Lemon And Herb Fish In Phyllo Pastry

This Lemon And Herb Fish In Phyllo Pastry makes a perfect light dinner. Serve it with fresh lemon and a side salad for a healthy meal. If you have never worked with Phylo pastry, this is an easy recipe to start with; nevertheless, if you are an old hand at using this great-tasting pastry, do give this a whirl! Find this amazing recipe and more in Luci Hirsch’s cookbook Mum’s on the run


  • 8 – 10 sheets of phyllo pastry
  • 120 g butter, melted (120 ml) or 100 ml olive oil
  • 6 x fillets fresh, white fish (allow one fillet per serving)
  • 150 g low-fat cream cheese
  • 125 ml chopped fresh parsley, dill and thyme
  • Juice and rind of l lemon or 2 limes
  • Salt and freshly-ground pepper to taste


  1. Preheat oven to 200ºC/180ºC fan/ Gas mark 6
  2. Brush 1 sheet of phyllo pastry with melted butter or olive oil; place another sheet on top. Repeat with two more sheets. Brush top sheet with melted butter or olive oil. Cut into 4 rectangles which are larger than the fish fillets.
  3. Season fish to taste. Place one fillet in the centre of each phyllo rectangle.
  4. Mix cream cheese with fresh herbs, lemon juice and rind. Season to taste.
  5. Spread cream cheese mixture liberally on top of the fish, leaving about 2.5 cm uncovered on each side.
  6. Fold uncovered sides inwards; then gently roll the phyllo pastry around the fish.
  7. Place on a greased baking sheet, folded side down.
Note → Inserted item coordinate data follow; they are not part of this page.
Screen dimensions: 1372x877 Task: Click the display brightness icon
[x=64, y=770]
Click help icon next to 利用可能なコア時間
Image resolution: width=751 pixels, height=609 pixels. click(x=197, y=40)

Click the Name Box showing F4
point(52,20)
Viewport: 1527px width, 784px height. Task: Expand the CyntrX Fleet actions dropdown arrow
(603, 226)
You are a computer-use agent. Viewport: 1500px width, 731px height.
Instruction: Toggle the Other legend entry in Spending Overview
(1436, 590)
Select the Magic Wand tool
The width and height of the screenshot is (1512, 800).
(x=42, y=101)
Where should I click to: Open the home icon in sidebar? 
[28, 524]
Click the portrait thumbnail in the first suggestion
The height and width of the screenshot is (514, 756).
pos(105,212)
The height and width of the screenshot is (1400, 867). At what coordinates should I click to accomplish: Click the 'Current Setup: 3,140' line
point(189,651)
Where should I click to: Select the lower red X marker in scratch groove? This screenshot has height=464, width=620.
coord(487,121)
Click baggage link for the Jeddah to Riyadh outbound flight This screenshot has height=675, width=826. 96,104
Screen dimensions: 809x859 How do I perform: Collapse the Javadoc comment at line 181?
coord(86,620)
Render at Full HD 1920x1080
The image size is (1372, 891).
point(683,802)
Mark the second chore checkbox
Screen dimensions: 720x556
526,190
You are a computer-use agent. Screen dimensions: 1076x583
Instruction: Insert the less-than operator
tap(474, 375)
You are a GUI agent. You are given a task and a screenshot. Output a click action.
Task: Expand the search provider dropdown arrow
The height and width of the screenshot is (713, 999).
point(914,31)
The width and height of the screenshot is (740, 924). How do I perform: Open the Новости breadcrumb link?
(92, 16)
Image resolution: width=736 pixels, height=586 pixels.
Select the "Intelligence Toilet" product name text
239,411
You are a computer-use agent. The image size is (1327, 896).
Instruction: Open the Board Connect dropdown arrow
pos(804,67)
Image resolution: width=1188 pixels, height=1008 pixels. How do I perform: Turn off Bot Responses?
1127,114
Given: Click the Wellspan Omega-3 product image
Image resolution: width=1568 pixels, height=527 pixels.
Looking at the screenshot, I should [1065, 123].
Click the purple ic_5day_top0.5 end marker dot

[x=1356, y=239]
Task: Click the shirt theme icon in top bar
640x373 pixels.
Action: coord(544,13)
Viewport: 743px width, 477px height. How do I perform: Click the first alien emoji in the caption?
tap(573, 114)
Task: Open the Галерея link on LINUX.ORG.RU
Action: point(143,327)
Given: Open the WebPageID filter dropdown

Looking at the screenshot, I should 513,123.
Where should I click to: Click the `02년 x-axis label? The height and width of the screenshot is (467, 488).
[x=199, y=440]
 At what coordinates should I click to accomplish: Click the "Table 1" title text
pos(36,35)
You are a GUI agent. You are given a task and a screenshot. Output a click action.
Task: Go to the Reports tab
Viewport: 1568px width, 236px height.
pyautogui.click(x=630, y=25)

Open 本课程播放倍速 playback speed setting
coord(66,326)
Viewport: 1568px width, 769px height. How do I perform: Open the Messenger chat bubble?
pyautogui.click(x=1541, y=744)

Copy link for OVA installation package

Repeat, using up all the ingredients.
  8. Brush with butter or olive oil.
  9. Bake for 20 – 25 minutes or until fish is cooked, and phyllo pastry is golden in colour
  10. Serve hot with a creamy, herb sauce, a sweet chilli sauce or tomato chilli sauce, and a crisp green salad.


  • Use 125 ml chopped watercress instead of mixed herbs.
  • Add 30 ml pesto into the cream-cheese mixture.
  • Use cream cheese with dried herbs instead of fresh herbs in the recipe. It will save time.